**PROBLEM TO WORK ON**
Repeat the data verbatim, from the line that contains "Given: Click the" up to and including the line that contains "Looking at the".

**RECORDS SHOWN**
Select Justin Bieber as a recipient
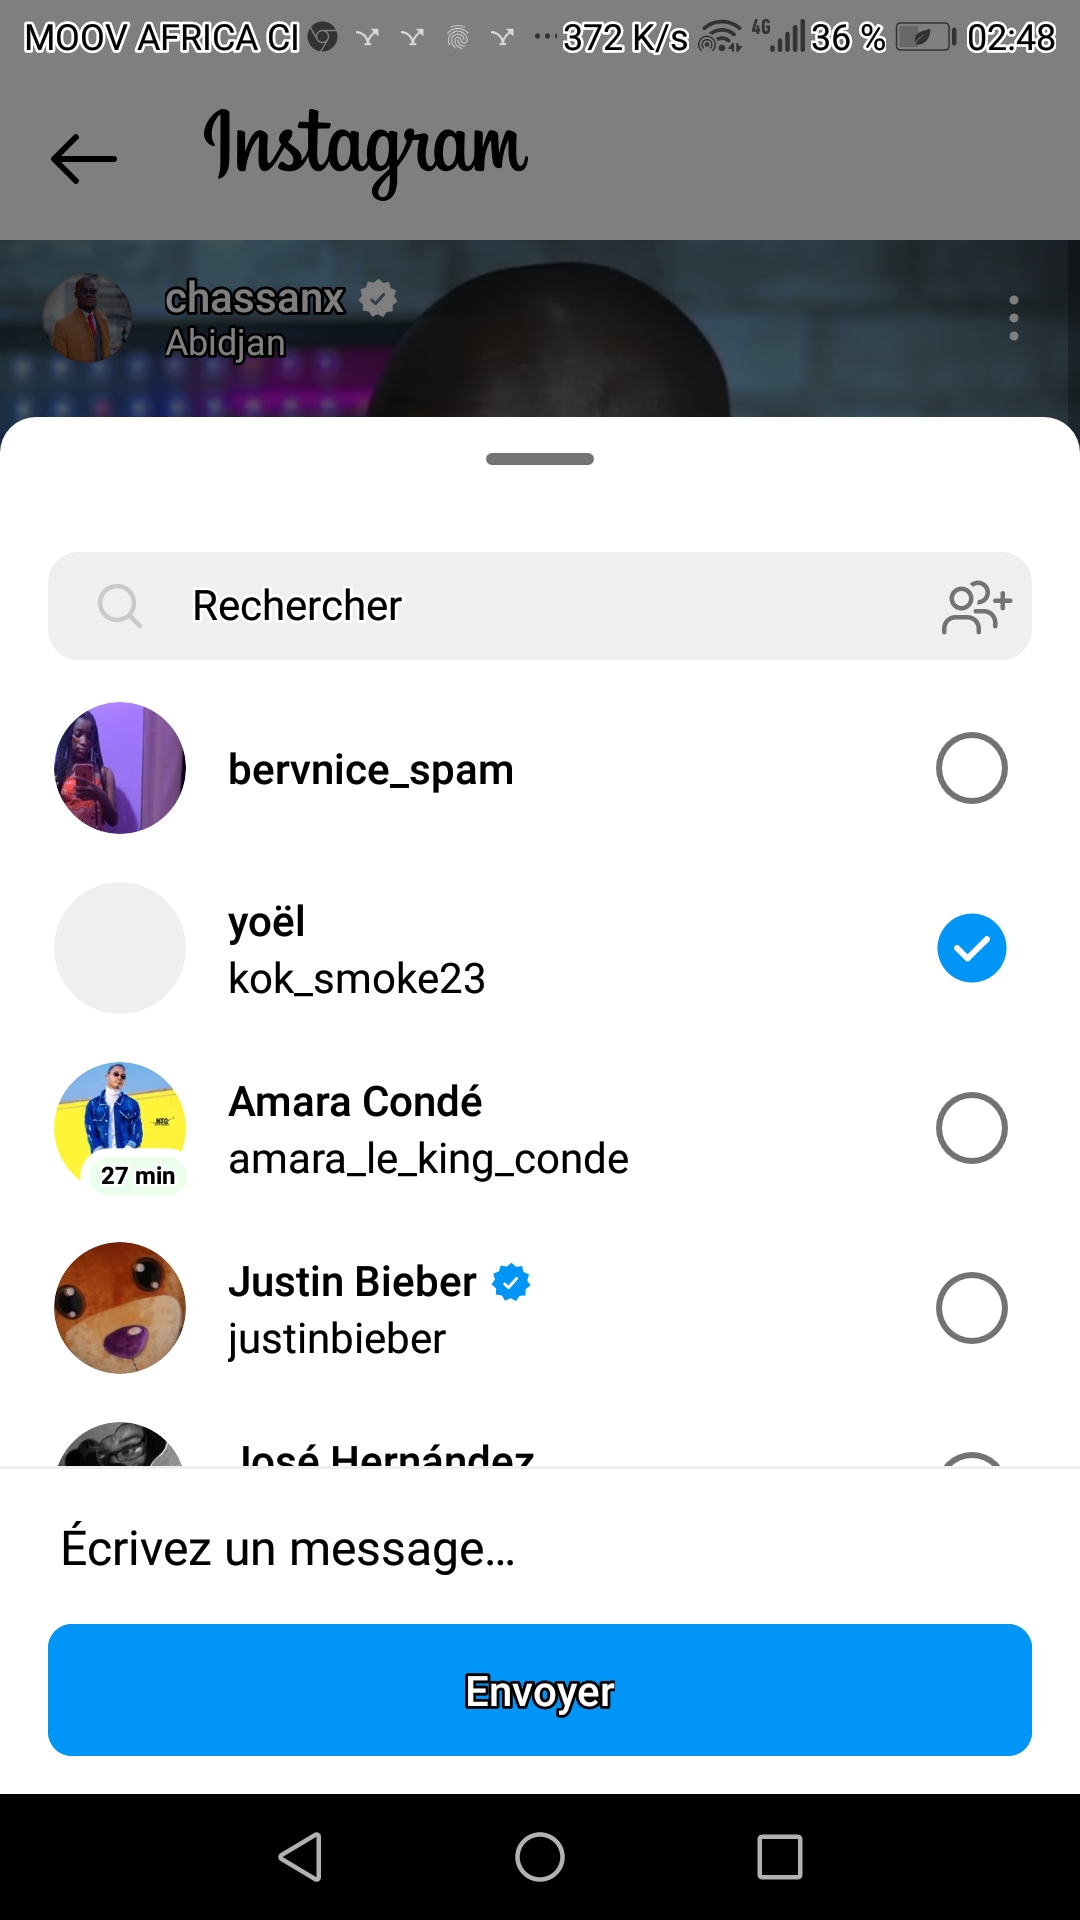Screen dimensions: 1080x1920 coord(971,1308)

* * *

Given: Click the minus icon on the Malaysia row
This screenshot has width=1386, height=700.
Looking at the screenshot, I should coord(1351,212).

**RESULT OF THE TASK**
Given: Click the minus icon on the Malaysia row
This screenshot has width=1386, height=700.
Looking at the screenshot, I should coord(1351,212).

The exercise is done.